# DESCRIPTION OF THE TASK
An exact copy of every line from the one holding "The height and" to the end of the entries below is required; leave the pictures out.

# SUPPLIED DATA

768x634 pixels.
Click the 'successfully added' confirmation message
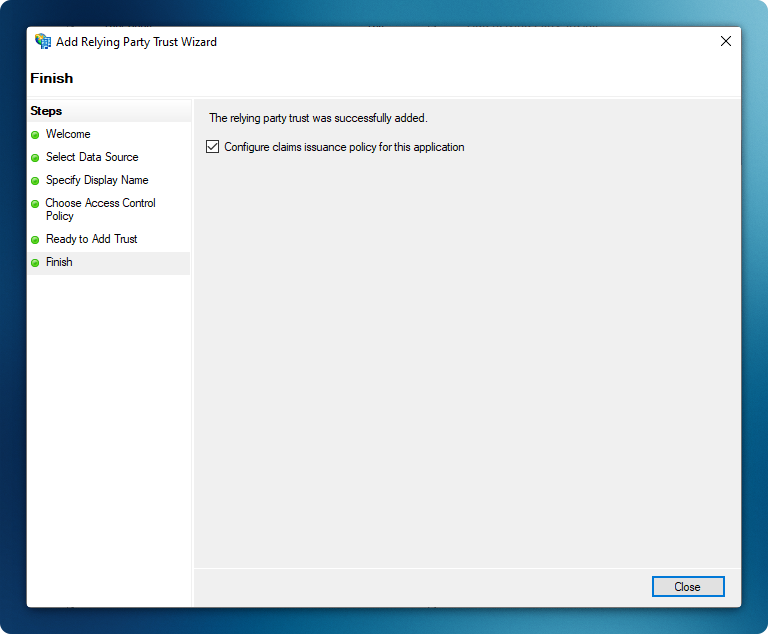pos(318,118)
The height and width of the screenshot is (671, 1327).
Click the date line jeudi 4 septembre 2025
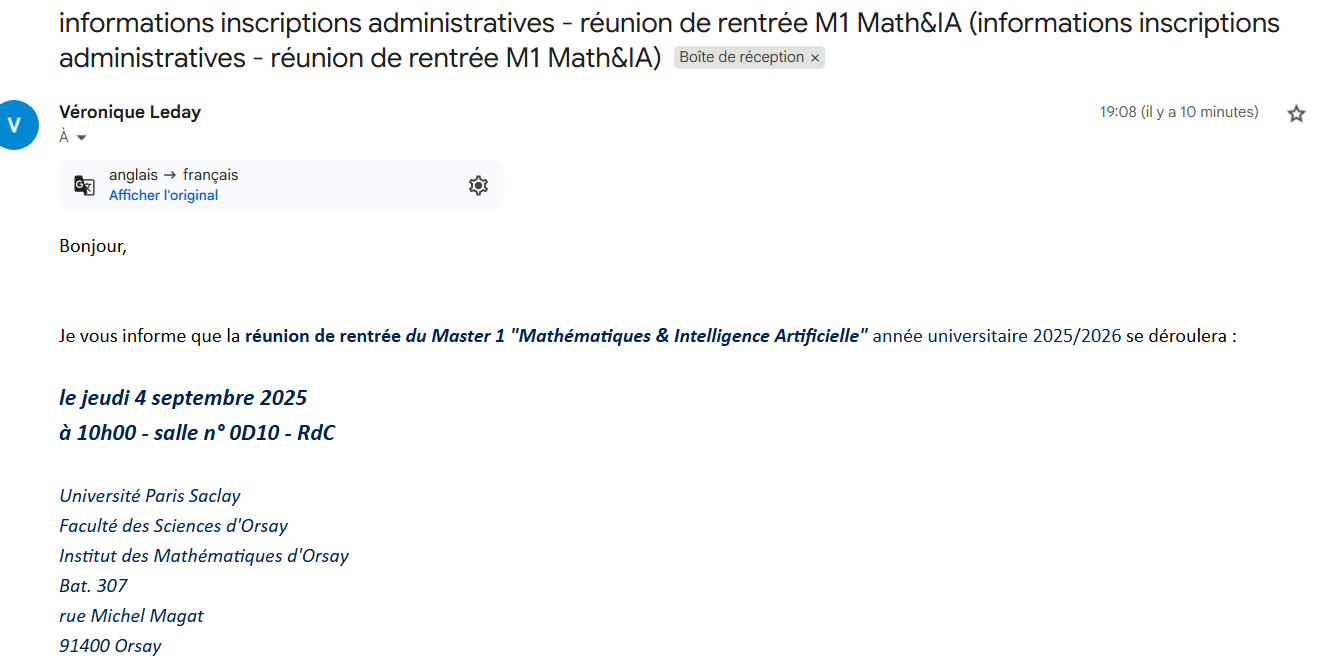[x=183, y=398]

# ANSWER TO THE EXERCISE
The height and width of the screenshot is (671, 1327).
Click the date line jeudi 4 septembre 2025
[x=183, y=398]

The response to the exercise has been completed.